The mean absorption at 570 nm measured after treatment with the test substance and controls were as follows:
1) Negative control 1.988 ± 0.253 (3 minute application) and 1.857 ± 0.050 (1 h application)
2) Test substance 1.407 ± 0.364 (3 minute application) and 1.904 ± 0.197 (1 h application)
3) Positive control 0.333 ± 0.247 (3 minute application) and 0.137 ± 0.028 (1 h application)

- The mean tissue viability obtained after 3 minute and 1 h treatments with the test substance compared to the negative control tissues. Skin corrosion is expressed as the remaining cell viability after exposure to the test substance. The relative mean tissue viability obtained after the 3 minute and 1 h treatments with the test substance compared to the negative control tissues was 71% and 103% respectively. Because the mean relative tissue viability for the test substance was not below 50% after 3 minutes treatment and not below 15% after 1 h treatment the test substance is considered to be not corrosive.

- The absolute mean OD570 (optical density at 570 nm) of the negative control tissues was within the acceptance limits of OECD 431 (lower acceptance limit ≥0.8 and upper acceptance limit 2.8) and the laboratory historical control data range. The mean relative tissue viability following the 1 h exposure to the positive control was 7.4%.

- In the range of 20 - 100% viability the coefficient of variation between tissue replicates was ≤16%, indicating that the test system functioned properly. The coefficient of variation between tissue replicates treated with the test substance was 31% for the 3-minute treatment, which is above acceptance criteria. Since all individual viabilities were >50%, the test outcome was considered valid.

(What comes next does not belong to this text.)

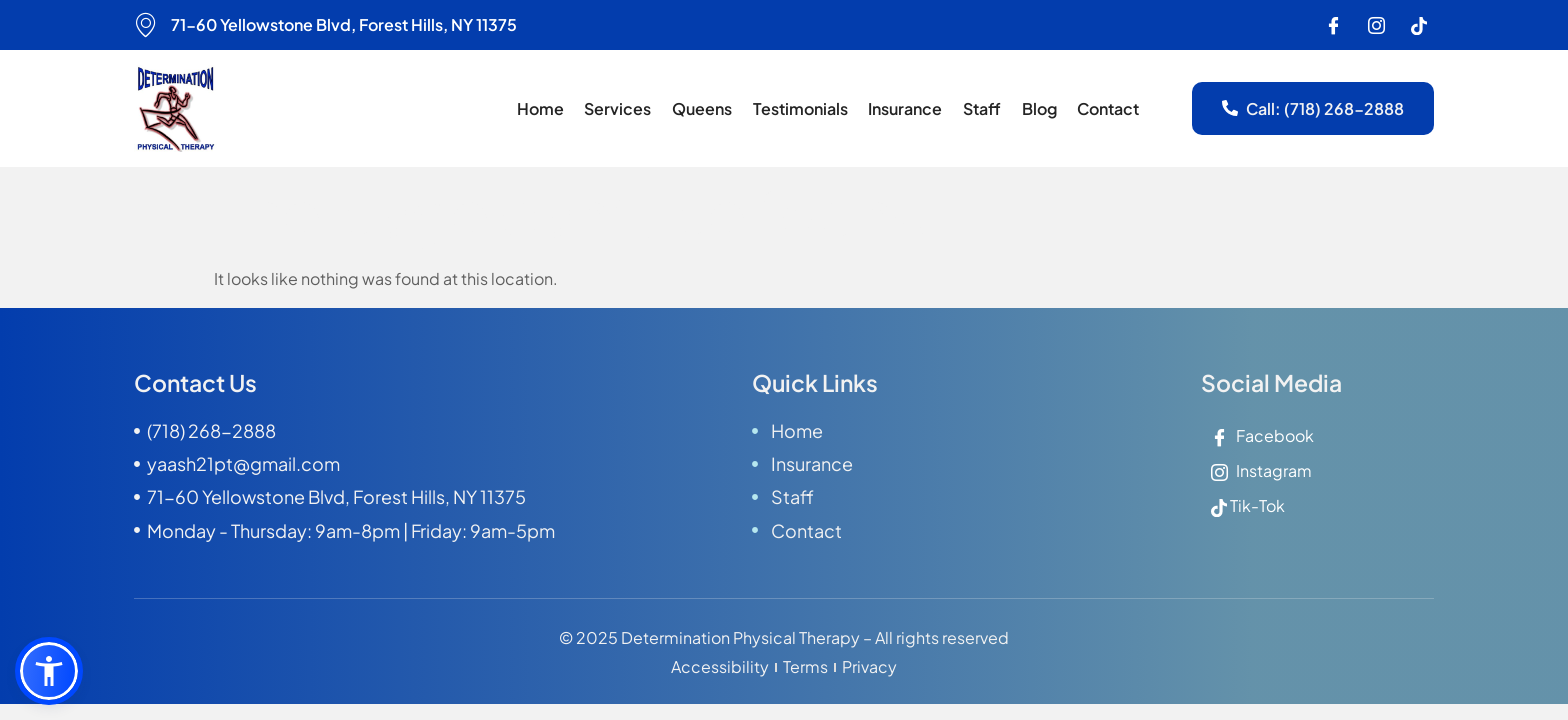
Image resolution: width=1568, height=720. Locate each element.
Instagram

Applicant's summary and conclusion

Interpretation of results:

other: CLP criteria not met

Conclusions:

Under the study conditions, the test substance was determined to be non corrosive to skin based on human three dimensional epidermal model (EpiDerm (EPI-200)).

Executive summary:

An in vitro study was conducted to determine the skin corrosion potential of the test substance, Phosphoric acid, mono- and di-decyl ester, compd. with 2,2',2''-nitrilotris[ethanol], according to OECD Guideline 431 and EU Method B.40 bis, in compliance with GLP. The test substance was checked for colour interference in aqueous conditions and possible interference with MTT reduction by adding to MTT medium. Because the solutions did not turn blue/purple nor a blue/purple precipitate was observed, it was concluded that the test substance did not interfere with the MTT. Duplicate tissue samples were exposed to 50 µL test substance for 3 min and 1 h. After the treatment period, a determination of the cytotoxic effect was performed. Cytotoxicity was expressed as the reduction of mitochondrial dehydrogenase activity measured by formazan production from MTT at the end of the treatment. Skin corrosion was expressed as the remaining cell viability after exposure to the test substance. The positive control potassium hydroxide showed a mean relative tissue viability of 7.4% after the 1-h exposure. The absolute mean OD570 (optical density at 570 nm) of the negative control tissues was within the acceptance limits of OECD 431 (lower acceptance limit ≥0.8 and upper acceptance limit ≤2.8) and the laboratory historical control data range. In the range of 20 - 100% viability the coefficient of variation between tissue replicates was ≤16%, indicating that the test system functioned properly. The relative mean tissue viability obtained after 3 min and 1 h treatments with the test substance compared to the negative control tissues was 71% and 103%, respectively. Because the mean relative tissue viability for the test substance was above 50 and 15% after 3 min and 1 h treatment respectively, the test substance is considered to be non- corrosive. Under the study conditions, the test substance was determined to be non-corrosive to skin based on human three dimensional epidermal model (EpiDerm 200) (Groot, 2017).